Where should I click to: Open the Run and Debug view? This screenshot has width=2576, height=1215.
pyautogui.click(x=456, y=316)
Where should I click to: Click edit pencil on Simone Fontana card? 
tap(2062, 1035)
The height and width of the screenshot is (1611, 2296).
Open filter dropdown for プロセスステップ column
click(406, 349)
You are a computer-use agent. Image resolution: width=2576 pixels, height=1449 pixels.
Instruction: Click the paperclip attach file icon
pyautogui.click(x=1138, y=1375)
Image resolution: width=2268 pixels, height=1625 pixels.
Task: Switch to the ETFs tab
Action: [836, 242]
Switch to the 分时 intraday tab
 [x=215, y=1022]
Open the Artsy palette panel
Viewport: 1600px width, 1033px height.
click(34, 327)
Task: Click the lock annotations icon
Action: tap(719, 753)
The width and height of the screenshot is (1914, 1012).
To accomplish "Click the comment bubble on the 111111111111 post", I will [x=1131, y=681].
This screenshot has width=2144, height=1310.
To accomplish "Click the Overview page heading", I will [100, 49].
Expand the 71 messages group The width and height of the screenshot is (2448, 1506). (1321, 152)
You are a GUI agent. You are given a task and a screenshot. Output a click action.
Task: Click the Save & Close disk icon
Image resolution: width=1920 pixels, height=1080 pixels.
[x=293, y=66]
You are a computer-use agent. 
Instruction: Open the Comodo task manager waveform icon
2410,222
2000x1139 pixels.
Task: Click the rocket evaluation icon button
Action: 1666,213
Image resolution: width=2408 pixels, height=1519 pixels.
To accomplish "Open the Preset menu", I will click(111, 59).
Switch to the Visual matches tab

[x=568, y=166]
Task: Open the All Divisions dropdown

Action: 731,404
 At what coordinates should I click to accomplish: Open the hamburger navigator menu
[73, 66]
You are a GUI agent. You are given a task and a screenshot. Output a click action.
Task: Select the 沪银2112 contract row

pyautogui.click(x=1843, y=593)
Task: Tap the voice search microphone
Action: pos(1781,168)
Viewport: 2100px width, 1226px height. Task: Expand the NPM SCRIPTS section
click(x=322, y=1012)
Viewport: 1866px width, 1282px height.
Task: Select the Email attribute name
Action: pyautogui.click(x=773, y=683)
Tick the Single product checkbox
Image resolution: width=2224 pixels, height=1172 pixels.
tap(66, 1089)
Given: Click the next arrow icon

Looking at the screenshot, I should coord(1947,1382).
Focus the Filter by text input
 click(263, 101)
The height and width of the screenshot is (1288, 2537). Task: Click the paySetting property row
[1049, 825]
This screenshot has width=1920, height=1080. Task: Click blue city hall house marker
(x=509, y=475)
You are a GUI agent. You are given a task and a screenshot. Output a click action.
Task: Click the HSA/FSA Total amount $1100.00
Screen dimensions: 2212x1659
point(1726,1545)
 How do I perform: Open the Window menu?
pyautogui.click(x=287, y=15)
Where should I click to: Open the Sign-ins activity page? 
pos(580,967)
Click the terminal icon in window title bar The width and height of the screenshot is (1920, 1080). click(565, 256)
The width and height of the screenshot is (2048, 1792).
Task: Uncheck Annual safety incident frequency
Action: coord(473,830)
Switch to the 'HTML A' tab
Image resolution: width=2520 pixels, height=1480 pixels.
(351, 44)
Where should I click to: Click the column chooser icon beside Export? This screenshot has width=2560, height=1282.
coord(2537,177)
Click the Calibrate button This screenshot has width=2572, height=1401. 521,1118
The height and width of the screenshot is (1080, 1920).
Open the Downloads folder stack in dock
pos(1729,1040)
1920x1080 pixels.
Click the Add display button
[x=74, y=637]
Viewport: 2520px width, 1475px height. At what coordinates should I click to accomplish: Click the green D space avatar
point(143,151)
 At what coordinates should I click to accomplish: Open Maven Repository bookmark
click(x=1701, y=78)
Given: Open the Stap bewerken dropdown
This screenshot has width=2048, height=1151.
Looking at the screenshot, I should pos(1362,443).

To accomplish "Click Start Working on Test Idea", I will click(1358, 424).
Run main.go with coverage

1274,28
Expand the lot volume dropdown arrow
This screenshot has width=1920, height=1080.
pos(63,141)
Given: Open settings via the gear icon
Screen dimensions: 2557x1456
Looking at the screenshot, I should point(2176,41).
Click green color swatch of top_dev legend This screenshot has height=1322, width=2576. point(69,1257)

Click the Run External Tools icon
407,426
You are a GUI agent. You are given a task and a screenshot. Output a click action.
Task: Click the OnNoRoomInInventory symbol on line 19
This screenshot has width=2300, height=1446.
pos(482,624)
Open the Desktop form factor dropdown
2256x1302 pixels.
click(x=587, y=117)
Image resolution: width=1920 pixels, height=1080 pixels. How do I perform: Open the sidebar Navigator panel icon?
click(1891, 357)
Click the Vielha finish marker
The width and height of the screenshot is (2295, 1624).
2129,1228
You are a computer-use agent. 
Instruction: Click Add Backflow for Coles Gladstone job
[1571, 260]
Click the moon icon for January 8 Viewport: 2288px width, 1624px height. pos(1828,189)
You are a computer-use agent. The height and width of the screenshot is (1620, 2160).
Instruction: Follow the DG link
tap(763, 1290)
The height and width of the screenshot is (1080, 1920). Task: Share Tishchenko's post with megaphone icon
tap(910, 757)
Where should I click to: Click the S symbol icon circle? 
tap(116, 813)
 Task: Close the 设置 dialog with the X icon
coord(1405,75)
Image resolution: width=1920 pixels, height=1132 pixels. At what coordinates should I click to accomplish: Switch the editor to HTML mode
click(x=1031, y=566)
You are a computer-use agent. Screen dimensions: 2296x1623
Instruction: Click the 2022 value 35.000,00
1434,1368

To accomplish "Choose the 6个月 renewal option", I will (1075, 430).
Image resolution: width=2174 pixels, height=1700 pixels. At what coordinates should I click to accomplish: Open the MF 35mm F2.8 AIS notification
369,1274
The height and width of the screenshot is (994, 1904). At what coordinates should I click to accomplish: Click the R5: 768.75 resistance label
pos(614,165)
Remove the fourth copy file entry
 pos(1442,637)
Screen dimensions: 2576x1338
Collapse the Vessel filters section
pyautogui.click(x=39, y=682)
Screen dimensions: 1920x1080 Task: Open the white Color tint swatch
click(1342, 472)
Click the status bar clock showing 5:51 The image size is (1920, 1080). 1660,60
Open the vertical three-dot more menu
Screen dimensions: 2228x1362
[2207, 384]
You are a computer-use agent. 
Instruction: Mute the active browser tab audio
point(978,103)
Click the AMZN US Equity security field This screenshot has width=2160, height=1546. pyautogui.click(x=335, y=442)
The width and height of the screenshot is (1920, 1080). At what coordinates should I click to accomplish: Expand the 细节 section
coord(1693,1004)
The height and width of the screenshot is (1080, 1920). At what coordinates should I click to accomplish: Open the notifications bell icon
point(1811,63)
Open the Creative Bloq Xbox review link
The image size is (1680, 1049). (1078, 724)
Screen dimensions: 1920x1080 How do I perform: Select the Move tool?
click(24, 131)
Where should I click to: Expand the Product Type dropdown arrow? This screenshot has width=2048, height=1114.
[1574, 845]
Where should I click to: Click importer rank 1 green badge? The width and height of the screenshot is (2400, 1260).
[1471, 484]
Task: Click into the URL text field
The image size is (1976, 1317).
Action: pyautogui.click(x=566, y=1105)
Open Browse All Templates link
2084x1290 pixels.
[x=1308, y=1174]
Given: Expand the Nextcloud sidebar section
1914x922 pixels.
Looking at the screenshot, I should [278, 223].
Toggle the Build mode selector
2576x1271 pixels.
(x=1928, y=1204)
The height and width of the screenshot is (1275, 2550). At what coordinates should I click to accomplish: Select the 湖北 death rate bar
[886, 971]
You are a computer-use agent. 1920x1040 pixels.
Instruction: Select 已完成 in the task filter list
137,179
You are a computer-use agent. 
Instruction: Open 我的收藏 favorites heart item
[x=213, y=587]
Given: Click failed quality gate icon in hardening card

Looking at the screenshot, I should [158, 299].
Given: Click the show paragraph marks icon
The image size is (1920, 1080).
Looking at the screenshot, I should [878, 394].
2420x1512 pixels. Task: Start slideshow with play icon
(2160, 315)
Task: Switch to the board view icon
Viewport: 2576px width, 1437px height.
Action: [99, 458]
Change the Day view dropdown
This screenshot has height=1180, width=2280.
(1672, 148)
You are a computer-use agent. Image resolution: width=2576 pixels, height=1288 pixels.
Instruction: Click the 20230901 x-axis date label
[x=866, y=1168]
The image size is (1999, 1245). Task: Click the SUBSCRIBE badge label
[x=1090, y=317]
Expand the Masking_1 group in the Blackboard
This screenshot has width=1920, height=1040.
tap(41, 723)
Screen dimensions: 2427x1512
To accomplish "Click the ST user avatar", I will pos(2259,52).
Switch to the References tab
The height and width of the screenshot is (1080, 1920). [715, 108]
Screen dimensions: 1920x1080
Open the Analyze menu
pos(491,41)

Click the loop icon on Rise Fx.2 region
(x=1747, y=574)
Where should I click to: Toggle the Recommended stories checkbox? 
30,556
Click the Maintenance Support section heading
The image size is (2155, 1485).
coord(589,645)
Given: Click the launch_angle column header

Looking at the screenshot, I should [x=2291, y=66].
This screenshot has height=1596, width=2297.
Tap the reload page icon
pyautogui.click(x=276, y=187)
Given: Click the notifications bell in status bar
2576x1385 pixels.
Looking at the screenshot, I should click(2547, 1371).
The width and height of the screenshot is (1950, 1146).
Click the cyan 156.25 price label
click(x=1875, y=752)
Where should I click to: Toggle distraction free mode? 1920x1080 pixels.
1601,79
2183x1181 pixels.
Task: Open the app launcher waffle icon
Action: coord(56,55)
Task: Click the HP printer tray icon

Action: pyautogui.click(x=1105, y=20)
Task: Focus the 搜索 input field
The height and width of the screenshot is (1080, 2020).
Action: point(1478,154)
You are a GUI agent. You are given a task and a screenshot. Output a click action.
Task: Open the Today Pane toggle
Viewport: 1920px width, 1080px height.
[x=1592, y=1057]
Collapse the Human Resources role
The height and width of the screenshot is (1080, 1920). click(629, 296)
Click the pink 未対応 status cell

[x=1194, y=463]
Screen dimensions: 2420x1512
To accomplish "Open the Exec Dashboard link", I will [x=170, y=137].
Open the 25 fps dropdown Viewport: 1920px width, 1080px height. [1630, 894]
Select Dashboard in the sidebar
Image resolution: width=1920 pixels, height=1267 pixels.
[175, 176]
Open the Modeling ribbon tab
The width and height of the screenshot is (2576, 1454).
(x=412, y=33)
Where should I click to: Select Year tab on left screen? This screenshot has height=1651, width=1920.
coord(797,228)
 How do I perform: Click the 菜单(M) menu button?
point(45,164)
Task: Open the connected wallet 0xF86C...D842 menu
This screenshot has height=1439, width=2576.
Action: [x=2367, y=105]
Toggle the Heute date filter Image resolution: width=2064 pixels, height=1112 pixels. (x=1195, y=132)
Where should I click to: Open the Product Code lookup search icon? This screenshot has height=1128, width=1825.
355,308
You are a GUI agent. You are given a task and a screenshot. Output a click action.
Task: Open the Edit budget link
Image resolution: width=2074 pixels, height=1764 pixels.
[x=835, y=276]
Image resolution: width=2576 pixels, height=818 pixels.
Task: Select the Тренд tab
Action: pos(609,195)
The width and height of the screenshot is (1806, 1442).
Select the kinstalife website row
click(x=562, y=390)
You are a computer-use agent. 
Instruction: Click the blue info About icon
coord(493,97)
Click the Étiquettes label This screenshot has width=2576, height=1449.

____________

GOAL OF THE EXERCISE:
How many lines of the material contain the string "Dashboard"? Answer with the number and nothing else.

EXERCISE OUTPUT:
2